▶ **Texte de la page**:
_ _ _ _ _

Mais ne trouvez vous pas, Monsieur le Président, qu’ils ont droit de réclamer devant vous, et peut-être devant vos Tribunaux, à raison du dommage que leur a causé le Ministre de leur Patrie qui, sans instruction pour le faire, ou plustôt contre ses instructions, les a empêchés de rentrer dans leur propriété et de jouir de ce que leur allouaient les Magistrats et les Ministres d’un Gouvernement étranger.

N’est-il pas visible que la France augmentera contre les Etats Unis, à la premiere occasion, de l’exemple donné par Mr. Armstrong de refuser toute restitution des navires américains assurés en amérique; et que l’Angleterre, ne voulant pas avoir moins de priviléges à votre égard que vous n’en accordez à la France, adoptera bientôt une Jurisprudence semblable, mise en avant en votre nom par un Ministre revêtu de vos pouvoirs:—de sorte que vos navires marchands seraient à la merci des Corsaires de toutes les Nations, que vos Chambres d’assurances ne pourraient plus assurer à aucun prix, que votre Pavillon commercial ne pourrait plus tenir la mer, et que l’énorme capital employé par votre nation en constructions navales deviendrait paralysé et perdu.

Je crois très essentiel que vous fassiez désavouer formellement auprès du Gouvernement Français, cette étrange maxime de diplomatie sortie de la tête de Mr Armstrong contre le droit et les interêts de votre République.

_ _ _ _ _

▶ **Données enregistrées**:
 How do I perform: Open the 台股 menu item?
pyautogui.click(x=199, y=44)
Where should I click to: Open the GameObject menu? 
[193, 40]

_ _ _ _ _

▶ **Consignes**:
1. Dans le texte de la page, relevez toutes les conséquences annoncées après les mots « de sorte que ».
2. Recopiez le passage du texte de la page en commençant aux mots « Je crois très » et en vous arrêtant après « de votre République. ».

▶ **Réponses par consigne**:
1.
- vos navires marchands seraient à la merci des Corsaires de toutes les Nations
- vos Chambres d'assurances ne pourraient plus assurer à aucun prix
- votre Pavillon commercial ne pourrait plus tenir la mer
- l'énorme capital employé par votre nation en constructions navales deviendrait paralysé et perdu

2.
Je crois très essentiel que vous fassiez désavouer formellement auprès du Gouvernement Français, cette étrange maxime de diplomatie sortie de la tête de Mr Armstrong contre le droit et les interêts de votre République.